◆ Problem to solve:
Please copy out the entries below exactly, beginning with the line that contains "Given: Click the RBL Statistics chart title" and ending with the line that contains "Given: Click the Prev page chevron", and include nothing outside that span.

(Stored data entries)

┄┄┄┄┄┄

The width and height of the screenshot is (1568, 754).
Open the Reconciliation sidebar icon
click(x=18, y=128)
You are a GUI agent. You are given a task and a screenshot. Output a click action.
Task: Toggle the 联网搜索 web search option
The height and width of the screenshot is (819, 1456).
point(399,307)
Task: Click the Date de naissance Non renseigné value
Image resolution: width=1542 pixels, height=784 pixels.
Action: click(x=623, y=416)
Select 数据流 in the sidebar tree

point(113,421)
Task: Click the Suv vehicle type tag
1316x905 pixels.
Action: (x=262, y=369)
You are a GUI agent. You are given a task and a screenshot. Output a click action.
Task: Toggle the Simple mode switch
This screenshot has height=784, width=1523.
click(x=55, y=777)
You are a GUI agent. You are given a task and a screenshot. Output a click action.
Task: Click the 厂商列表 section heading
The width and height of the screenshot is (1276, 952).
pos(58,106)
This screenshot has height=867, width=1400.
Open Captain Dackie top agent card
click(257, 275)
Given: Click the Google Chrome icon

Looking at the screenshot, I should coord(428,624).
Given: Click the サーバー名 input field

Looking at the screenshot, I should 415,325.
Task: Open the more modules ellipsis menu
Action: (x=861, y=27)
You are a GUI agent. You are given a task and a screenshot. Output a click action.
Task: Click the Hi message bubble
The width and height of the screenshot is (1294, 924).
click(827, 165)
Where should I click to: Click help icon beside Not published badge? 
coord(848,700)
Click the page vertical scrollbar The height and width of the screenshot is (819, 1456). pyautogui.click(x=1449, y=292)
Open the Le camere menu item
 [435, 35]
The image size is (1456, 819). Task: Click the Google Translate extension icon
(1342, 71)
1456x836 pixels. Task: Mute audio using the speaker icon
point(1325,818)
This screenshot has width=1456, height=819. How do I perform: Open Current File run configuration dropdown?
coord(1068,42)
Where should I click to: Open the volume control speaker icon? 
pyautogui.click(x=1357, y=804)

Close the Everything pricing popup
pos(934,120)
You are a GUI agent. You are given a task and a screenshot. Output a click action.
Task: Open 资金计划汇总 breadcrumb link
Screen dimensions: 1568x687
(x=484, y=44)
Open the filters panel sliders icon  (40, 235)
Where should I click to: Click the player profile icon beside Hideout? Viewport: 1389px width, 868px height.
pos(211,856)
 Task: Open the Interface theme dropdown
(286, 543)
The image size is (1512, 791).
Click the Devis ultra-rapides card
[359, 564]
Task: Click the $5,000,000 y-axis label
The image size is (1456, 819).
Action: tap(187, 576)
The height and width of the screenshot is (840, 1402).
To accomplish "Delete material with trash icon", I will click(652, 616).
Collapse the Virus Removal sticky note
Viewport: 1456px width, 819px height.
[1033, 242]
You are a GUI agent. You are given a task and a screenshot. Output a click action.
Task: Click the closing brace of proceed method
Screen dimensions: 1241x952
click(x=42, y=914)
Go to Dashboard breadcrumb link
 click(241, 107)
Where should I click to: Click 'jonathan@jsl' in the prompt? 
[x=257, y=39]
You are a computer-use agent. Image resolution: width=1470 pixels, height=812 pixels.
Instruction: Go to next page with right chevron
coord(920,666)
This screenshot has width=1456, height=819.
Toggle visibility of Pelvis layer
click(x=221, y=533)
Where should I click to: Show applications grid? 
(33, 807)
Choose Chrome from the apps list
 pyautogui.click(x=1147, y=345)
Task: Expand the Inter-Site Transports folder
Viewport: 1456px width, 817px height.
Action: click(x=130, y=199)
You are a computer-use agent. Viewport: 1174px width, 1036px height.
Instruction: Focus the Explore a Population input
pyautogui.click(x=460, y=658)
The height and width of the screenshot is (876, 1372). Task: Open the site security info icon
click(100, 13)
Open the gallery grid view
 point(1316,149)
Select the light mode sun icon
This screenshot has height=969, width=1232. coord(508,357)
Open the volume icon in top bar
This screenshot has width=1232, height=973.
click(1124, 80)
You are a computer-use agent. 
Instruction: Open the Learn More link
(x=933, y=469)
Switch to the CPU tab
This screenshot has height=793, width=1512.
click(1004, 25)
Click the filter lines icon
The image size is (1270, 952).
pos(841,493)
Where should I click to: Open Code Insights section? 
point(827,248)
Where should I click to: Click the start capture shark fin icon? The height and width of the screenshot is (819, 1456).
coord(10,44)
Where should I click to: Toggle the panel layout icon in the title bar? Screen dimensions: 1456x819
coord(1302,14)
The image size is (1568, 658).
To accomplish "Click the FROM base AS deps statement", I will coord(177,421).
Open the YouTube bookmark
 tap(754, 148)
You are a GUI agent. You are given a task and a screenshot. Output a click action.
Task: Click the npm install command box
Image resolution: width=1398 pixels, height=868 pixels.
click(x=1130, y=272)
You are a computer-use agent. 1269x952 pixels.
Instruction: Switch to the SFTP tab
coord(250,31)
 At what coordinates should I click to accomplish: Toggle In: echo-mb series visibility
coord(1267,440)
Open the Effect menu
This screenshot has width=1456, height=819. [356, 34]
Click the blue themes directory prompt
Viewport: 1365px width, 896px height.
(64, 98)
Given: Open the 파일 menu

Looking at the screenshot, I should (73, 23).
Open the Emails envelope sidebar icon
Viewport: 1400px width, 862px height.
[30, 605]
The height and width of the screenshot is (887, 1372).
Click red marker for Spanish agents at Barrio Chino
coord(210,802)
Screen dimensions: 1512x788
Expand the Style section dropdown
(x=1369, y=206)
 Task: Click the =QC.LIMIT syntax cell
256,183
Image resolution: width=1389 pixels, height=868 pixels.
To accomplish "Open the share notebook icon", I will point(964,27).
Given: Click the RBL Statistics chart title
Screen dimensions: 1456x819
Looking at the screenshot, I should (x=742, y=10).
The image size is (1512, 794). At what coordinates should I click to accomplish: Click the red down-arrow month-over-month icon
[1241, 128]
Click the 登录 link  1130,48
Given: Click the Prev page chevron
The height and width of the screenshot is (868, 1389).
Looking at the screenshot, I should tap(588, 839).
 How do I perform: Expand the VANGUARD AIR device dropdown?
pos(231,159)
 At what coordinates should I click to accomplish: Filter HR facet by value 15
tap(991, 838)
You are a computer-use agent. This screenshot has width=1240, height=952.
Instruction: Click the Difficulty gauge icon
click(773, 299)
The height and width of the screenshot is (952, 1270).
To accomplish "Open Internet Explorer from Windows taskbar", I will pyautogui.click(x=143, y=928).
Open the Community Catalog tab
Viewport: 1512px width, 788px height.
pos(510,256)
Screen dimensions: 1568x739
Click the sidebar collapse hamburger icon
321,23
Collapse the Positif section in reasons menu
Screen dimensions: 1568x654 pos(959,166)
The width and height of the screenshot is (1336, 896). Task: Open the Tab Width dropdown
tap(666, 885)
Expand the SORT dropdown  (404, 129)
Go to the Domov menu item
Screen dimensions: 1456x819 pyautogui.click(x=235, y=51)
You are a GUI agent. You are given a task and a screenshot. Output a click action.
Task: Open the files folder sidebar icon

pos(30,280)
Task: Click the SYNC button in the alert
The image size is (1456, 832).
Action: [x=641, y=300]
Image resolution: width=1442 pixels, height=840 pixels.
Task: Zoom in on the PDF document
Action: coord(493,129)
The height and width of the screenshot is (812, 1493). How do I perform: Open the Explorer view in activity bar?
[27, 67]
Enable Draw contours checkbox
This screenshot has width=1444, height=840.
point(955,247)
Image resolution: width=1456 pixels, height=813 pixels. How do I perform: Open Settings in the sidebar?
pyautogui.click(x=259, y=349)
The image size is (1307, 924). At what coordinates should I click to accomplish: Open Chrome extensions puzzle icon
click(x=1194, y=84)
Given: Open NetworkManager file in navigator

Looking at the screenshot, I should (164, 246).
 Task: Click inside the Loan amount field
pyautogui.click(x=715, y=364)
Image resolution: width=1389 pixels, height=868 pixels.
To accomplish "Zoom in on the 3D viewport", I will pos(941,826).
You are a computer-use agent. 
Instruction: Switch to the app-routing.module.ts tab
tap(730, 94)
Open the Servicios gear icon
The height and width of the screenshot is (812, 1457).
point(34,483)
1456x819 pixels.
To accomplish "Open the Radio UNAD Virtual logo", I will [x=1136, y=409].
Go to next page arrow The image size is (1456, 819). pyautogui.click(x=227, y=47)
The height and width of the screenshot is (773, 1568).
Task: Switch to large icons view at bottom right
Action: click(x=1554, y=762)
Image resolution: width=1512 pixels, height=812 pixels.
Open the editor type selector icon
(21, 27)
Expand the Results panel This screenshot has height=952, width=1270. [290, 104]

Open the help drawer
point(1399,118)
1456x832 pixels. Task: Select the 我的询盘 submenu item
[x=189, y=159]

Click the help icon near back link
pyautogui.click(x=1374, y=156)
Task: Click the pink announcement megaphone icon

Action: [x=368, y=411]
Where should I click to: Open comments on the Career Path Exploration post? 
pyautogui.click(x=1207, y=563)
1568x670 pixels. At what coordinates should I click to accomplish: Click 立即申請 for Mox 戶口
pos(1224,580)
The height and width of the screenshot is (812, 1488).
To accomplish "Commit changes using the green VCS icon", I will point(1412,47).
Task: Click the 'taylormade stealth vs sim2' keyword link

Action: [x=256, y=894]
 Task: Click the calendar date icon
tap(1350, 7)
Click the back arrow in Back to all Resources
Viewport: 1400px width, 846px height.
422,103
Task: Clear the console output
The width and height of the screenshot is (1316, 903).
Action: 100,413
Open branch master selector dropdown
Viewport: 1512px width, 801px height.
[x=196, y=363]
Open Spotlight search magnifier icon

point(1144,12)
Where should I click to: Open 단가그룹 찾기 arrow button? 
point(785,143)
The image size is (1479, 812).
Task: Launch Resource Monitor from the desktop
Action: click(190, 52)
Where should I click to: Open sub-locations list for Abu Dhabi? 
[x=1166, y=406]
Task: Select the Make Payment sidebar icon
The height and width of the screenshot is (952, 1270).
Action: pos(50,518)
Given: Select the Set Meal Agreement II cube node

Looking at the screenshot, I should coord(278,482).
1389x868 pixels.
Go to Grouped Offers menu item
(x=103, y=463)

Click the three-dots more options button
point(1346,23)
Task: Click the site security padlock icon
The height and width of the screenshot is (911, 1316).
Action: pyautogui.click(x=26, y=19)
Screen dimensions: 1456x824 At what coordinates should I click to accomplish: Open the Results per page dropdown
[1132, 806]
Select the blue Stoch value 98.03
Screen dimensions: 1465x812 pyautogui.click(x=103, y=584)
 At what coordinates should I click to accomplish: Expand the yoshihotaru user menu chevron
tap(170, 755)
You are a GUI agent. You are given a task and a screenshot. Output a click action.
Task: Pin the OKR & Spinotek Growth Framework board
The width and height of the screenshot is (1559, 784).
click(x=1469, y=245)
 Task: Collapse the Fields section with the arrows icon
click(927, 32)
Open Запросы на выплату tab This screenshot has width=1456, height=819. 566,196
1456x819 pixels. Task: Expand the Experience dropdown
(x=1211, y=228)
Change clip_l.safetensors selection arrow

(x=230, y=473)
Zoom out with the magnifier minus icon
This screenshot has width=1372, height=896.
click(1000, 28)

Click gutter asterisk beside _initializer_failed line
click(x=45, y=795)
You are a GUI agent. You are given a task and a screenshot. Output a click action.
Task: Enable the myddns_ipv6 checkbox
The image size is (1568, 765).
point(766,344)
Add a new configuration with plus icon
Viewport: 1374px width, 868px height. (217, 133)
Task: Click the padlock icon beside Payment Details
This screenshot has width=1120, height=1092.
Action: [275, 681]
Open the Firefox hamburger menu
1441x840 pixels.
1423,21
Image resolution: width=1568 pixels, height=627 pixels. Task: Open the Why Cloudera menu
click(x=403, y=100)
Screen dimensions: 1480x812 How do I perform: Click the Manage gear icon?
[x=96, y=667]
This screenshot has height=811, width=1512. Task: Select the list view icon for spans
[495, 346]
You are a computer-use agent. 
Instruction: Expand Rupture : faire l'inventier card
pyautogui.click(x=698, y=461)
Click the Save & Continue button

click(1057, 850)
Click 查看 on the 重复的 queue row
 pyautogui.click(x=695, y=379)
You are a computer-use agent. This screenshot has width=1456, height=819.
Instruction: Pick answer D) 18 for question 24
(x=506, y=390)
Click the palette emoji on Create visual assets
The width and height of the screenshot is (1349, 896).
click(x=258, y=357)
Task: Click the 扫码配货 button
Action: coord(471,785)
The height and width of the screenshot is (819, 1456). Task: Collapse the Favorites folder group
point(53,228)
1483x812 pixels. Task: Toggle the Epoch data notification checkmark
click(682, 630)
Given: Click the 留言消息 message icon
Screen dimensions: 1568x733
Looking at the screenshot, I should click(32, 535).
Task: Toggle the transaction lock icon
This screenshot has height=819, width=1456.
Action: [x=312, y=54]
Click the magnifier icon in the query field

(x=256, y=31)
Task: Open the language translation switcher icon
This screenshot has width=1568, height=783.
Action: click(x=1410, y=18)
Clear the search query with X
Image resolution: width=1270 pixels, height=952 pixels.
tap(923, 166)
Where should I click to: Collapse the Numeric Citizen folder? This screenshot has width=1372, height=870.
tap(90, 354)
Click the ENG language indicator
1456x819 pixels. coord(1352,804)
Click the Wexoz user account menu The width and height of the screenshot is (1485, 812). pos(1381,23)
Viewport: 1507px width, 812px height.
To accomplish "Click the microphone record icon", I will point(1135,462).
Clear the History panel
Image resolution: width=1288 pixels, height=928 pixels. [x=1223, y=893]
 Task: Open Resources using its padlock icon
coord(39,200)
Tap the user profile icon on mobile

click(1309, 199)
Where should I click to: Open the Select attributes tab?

┄┄┄┄┄┄

◆ Solution for this exercise:
Given: Click the RBL Statistics chart title
Screen dimensions: 1456x819
Looking at the screenshot, I should (x=742, y=10).
The image size is (1512, 794). At what coordinates should I click to accomplish: Click the red down-arrow month-over-month icon
[1241, 128]
Click the 登录 link  1130,48
Given: Click the Prev page chevron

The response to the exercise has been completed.